Explore the options below.
In which of the following scenarios would a high accuracy value suggest
that the ML model is doing a good job?
A deadly, but curable, medical condition afflicts .01% of the
population. An ML model uses symptoms as features and predicts
this affliction with an accuracy of 99.99%.
Accuracy is a poor metric here. After all, even a "dumb" model
that always predicts "not sick" would still be 99.99% accurate.
Mistakenly predicting "not sick" for a person who actually is sick
could be deadly.
An expensive robotic chicken crosses a very busy road a
thousand times per day. An ML model evaluates traffic patterns and
predicts when this chicken can safely cross the street with an
accuracy of 99.99%.
A 99.99% accuracy value on a very busy road strongly suggests that
the ML model is far better than chance. In some settings, however,
the cost of making even a small number of mistakes is still too high.

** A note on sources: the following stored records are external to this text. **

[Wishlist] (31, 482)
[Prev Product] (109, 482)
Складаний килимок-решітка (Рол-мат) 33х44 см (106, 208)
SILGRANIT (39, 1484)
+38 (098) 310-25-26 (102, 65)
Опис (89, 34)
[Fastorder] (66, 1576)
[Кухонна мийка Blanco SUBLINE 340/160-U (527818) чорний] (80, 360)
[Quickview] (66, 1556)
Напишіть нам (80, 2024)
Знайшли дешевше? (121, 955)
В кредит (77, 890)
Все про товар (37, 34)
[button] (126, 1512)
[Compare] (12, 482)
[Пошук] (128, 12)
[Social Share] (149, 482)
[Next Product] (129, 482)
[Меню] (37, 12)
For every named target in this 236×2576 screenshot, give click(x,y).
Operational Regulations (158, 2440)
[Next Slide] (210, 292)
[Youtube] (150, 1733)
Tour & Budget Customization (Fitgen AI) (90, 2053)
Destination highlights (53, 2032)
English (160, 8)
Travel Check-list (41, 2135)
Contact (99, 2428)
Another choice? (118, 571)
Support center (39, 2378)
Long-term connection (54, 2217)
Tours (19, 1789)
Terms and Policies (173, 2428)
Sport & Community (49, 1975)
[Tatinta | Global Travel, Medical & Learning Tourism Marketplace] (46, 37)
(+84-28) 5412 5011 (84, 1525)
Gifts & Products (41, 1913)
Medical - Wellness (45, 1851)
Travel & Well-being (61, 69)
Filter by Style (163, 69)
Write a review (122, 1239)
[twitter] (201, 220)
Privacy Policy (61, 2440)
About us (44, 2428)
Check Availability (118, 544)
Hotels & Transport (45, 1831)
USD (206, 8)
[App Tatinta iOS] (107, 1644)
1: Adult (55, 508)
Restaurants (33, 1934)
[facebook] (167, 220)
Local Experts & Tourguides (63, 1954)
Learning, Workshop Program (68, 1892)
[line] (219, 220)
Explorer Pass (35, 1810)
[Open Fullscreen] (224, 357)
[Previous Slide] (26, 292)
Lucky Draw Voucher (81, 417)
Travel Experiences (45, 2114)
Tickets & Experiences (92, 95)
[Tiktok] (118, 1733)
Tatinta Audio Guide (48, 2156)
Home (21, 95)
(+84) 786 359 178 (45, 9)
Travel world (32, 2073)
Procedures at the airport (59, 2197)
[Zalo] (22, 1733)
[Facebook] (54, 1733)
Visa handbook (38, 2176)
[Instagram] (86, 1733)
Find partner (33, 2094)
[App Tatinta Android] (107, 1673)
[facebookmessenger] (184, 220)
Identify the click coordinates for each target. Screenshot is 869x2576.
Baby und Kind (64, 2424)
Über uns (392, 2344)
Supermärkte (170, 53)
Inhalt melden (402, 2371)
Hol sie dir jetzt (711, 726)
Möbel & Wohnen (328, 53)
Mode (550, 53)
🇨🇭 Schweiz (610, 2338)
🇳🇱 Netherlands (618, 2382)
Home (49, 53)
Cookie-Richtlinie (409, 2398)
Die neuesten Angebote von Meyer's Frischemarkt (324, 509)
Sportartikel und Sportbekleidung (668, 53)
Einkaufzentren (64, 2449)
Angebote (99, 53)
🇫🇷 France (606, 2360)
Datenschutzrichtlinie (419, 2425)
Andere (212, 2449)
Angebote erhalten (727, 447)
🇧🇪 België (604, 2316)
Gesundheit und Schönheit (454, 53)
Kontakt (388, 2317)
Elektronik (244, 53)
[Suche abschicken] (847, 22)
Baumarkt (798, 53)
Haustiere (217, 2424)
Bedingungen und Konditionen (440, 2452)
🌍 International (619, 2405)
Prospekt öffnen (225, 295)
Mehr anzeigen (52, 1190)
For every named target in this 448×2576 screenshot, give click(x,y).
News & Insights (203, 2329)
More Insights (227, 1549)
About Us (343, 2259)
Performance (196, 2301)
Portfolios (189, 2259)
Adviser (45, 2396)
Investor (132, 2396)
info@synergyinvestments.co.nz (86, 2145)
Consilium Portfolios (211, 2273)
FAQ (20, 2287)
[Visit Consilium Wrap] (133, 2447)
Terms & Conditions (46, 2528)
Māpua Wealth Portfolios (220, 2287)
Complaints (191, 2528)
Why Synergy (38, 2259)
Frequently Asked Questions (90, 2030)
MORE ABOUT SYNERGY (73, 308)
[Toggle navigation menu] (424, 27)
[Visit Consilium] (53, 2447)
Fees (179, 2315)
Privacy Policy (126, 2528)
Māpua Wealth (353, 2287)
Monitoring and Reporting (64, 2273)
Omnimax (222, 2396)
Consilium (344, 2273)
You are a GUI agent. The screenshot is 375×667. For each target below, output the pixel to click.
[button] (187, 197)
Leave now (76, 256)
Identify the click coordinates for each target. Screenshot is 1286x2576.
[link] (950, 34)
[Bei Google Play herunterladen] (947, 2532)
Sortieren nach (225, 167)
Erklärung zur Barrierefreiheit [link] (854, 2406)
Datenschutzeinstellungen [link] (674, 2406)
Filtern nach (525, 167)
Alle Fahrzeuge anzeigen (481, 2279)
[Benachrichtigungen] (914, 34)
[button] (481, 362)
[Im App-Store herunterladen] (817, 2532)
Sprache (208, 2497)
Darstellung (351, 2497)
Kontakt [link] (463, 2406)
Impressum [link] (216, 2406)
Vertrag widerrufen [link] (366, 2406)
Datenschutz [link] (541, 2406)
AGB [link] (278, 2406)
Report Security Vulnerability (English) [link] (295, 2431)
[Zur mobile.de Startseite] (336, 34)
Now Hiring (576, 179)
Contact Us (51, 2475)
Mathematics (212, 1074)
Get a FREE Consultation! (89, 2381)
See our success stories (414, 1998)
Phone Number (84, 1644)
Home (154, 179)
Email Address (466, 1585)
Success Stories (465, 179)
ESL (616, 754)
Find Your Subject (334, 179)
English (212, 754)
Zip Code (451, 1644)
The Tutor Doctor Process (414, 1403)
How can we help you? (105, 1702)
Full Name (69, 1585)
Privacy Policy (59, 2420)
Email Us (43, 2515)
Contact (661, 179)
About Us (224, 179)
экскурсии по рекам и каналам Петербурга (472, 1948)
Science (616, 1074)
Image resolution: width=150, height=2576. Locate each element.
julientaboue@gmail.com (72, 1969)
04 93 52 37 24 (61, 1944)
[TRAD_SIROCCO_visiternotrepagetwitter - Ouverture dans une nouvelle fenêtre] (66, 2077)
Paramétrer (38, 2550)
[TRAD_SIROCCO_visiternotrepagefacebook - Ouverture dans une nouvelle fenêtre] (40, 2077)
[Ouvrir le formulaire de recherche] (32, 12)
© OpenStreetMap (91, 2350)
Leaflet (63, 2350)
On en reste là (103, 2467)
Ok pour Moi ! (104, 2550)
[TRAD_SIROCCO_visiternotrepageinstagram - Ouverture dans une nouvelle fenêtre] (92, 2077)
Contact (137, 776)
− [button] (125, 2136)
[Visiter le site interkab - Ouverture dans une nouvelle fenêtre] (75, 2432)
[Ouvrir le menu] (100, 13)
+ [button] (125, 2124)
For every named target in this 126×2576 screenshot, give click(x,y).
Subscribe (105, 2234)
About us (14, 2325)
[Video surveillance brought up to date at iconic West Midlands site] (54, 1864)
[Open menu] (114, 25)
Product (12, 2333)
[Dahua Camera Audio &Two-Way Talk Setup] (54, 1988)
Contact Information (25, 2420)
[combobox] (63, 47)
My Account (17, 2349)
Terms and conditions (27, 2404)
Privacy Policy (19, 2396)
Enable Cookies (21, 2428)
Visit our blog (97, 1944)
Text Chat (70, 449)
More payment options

99.99% accuracy means that the expensive chicken will need to be
replaced, on average, every 10 days. (The chicken might also cause
extensive damage to cars that it hits.)
In the game of roulette, a ball
is dropped on a spinning wheel and eventually lands in one of 38
slots. Using visual features (the spin of the ball, the position of
the wheel when the ball was dropped, the height of the ball over the
wheel), an ML model can predict the slot that the ball will land in
with an accuracy of 4%.
This ML model is making predictions far better than chance; a random
guess would be correct 1/38 of the time—yielding an accuracy of 2.6%.
Although the model's accuracy is "only" 4%, the benefits of success
far outweigh the disadvantages of failure.